By Sammy Hudes in Toronto

Canada’s rental housing shortage will quadruple to 120,000 units by 2026 without a significant boost in stock, Royal Bank of Canada said in a report Wednesday.

In order to reach the optimal vacancy rate of three per cent, the report suggested Canada would need to add 332,000 rental units over the next three years, which would mark an annual increase of 20 per cent compared with the 70,000 units built last year.

The research analyzed vacancy rate data released in January by the Canada Mortgage and Housing Corporation (CMHC).

Canada’s vacancy rate fell to 1.9 per cent in 2022, its lowest point in 21 years, from 3.1 per cent in 2021.

Competition for units also drove the highest annual increase in rent growth on record, by 5.6 per cent for a two-bedroom unit.

Canada’s rental housing stock grew by 2.4 per cent in 2022, led by Calgary at 7.4 per cent and Ottawa-Gatineau at 5.5 per cent, while Toronto and Montreal saw the smallest percentage increases at 2.1 per cent and 1.4 per cent, respectively.

“We haven’t seen that many additions to the purpose-built inventory in almost a decade, so you would think that added supply of units would ease some of the competition, but what the CMHC rental market data revealed to us was that it didn’t,” said RBC economist Rachel Battaglia.

Slow growth in Canada’s two most populous cities has been outpaced by rapidly increasing demand, partly fuelled by high immigration levels, she said.

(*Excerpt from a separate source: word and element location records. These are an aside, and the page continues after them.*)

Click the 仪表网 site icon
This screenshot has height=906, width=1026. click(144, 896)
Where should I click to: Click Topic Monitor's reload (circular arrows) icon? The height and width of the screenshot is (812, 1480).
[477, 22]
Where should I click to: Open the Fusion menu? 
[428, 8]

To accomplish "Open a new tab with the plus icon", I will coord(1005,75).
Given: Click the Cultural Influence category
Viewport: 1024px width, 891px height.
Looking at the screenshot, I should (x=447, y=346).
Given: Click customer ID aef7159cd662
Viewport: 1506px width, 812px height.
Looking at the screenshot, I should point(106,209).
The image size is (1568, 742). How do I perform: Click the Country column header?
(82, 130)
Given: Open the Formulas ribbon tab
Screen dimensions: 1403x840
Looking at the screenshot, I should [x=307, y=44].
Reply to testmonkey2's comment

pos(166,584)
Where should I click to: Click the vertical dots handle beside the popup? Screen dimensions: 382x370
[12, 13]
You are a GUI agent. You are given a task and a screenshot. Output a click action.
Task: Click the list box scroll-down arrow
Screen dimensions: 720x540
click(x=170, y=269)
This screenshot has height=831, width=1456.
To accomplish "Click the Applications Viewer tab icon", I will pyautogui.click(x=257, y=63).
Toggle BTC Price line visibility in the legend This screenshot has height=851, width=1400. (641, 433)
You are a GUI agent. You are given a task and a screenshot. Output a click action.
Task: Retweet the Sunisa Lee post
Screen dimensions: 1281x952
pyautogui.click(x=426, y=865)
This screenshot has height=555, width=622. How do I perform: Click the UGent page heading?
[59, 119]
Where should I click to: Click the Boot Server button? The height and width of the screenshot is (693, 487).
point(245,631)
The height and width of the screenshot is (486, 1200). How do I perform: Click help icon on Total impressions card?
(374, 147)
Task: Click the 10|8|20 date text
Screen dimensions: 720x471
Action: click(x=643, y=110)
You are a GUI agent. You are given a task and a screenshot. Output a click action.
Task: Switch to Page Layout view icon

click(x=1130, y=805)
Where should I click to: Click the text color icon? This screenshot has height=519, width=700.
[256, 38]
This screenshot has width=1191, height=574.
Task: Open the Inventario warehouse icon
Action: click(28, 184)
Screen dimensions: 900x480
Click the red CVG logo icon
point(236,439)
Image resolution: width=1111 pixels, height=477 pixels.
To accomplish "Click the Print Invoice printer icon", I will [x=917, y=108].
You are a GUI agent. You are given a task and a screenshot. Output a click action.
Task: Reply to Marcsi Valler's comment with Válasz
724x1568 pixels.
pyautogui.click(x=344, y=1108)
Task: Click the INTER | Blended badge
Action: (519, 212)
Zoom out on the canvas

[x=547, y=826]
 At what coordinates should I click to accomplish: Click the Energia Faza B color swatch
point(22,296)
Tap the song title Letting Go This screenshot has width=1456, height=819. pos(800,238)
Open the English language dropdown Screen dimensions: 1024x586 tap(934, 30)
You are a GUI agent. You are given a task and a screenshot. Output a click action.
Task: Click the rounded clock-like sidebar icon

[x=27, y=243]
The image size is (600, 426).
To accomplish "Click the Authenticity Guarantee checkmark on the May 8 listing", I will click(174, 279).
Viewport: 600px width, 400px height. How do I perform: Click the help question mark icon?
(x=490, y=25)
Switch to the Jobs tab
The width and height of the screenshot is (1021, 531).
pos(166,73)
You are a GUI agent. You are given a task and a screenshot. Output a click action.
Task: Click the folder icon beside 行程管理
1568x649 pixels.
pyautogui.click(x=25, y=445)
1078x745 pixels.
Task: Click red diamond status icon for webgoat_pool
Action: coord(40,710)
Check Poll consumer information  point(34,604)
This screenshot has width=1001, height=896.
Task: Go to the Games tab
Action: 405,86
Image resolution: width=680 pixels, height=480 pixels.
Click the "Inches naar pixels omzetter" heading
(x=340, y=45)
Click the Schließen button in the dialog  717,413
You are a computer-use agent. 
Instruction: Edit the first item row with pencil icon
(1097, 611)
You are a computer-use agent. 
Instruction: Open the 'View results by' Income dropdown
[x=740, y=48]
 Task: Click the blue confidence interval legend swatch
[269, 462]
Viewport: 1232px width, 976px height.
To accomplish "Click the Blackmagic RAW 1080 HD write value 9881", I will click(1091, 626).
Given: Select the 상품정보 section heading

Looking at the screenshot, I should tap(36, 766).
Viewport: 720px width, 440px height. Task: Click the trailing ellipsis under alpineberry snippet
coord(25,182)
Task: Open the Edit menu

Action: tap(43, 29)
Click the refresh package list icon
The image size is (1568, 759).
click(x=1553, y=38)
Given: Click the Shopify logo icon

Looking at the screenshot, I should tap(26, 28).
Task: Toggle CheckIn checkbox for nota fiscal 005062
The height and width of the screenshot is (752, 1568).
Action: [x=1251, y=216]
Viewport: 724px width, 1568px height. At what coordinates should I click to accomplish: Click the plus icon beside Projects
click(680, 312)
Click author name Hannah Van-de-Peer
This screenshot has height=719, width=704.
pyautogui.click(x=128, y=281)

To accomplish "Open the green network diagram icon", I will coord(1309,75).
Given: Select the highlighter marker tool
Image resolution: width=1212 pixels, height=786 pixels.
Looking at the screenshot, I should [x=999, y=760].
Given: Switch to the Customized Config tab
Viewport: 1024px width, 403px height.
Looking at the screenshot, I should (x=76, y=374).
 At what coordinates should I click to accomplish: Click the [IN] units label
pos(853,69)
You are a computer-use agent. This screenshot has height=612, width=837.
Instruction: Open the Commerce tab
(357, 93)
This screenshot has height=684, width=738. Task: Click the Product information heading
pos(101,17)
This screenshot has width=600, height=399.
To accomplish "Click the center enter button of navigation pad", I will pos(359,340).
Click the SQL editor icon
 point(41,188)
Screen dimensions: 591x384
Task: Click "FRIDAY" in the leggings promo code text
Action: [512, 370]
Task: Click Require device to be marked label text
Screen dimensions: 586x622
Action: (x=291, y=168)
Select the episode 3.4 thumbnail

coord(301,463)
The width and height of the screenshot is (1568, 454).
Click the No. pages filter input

Annual federal immigration targets are set to grow eight per cent by 2025, meaning demand is unlikely to let up.

Battaglia also pointed to affordability and behavioural preferences for the influx of rentals sought. She said more Canadians are choosing to live alone, meaning fewer incomes per household.

“You have a lot of people being funnelled into the rental market who maybe would have liked to own something but it’s just not financially in the books for them right now,” said Battaglia.

The report estimated an existing deficit of 25,000 to 30,000 units of rental stock across Canada. In addition to building more supply, it recommended turning condo units into rentals, converting commercial buildings and adding rental suites to existing homes to help ease the pressure.

Without such measures, Battaglia said the market could “become infinitely more competitive.”

“Which is not something that we want to realize given the competition we’re already seeing,” she said.

“You’re already seeing rents increase dramatically.”